# Module 8 Exercise - Data Storytelling

In this exercise, you will **create a data story product with a data set of your choosing**. You can choose any data set you can find on the Internet or a data set related to your current line of work. 



**You will create visualizations to give a message, make a point, or convince your audience by using all the techniques we have 
seen throughout the course.**

This exercise is about creating a quickly consumable product; Do **NOT** create a report or lengthy power point presentation. You can choose a **poster format** or **few slides** to tell your story (with a unique angle) from the conclusions you derive for the audience you have decided. 



Here is a list of your tasks:

1. Find a data set and upload it to your exercises folder in module 8. 

2. Write your R code **in THIS exercise notebook** to create your visualizations, and save them under the `exercises` folder.

3. Create a **narrative visualization document** using **any** software you want (Word, PowerPoint, Photoshop, Adobe, etc.) by **pasting your visualizations and creating all necessary elements** (captions, text annotations, layout, etc.) 

4. Save your end product as a **PDF FILE** and upload it to your exercises folder (**MAKE SURE TO NAME IT L8_Exercise.pdf**)

You should start with a clear message or angle in your mind for your audience, and filter and format your data accordingly, and create the visualizations that will **support that message**. 

You need to have **at least one major visualization, and a number of supporting smaller graphs (2, 3, or more)** in a nice layout.

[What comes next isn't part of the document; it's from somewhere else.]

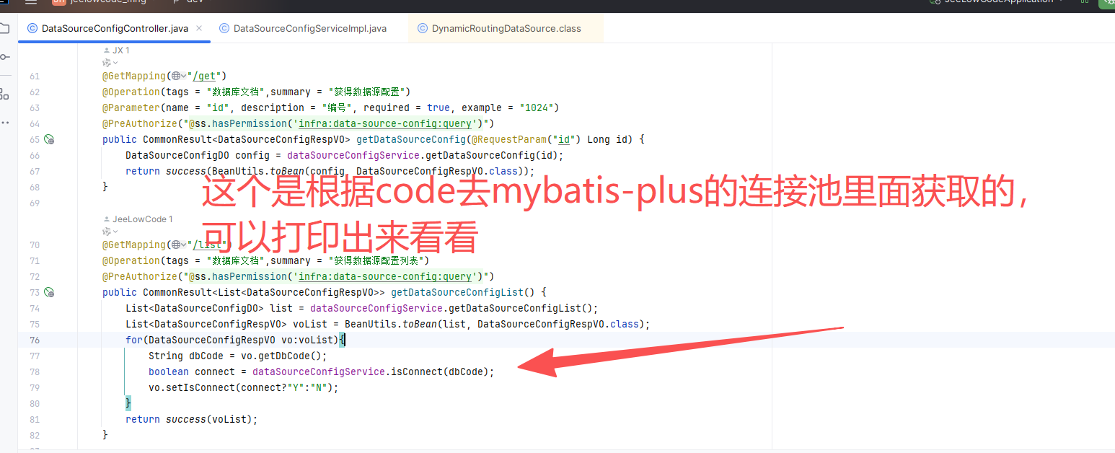
Task: Click the globe URL icon beside "/get" mapping
Action: tap(177, 76)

Make sure to have a **clean layout** they can follow, and **enough text annotations and captions** to make your message/point clear. 


Look at the **good and bad examples** in the lab notebook and consult the links. 

You can choose any type of visualization that you believe will be most **effective** for the type of data, characteristics of the data, visual tasks, and the message you have chosen. 

You will be graded by the quality of your visualizations and storytelling; **make sure to use every principle you have learned in this course.** 

---

Following is to show how to save a plot to a file: 

In [None]:
# this is how you save a plot to a file
#library(ggplot2)

# comment this out to see the plot in the notebook 
#png(filename="myplot.png")

# your plot here..
#qplot(carat, price, data = diamonds)

# comment this out to see the plot in the notebook
#dev.off()

Make sure you have all axis labels set in R notebook before you save your plot. You can adjust width and height when saving your plots.  Here is a reference to png() function:
https://stat.ethz.ch/R-manual/R-devel/library/grDevices/html/png.html

**Activity:**

In [1]:
# Read your data here; 

# Clean it up, reformat it, filter it, sort it, group it, etc.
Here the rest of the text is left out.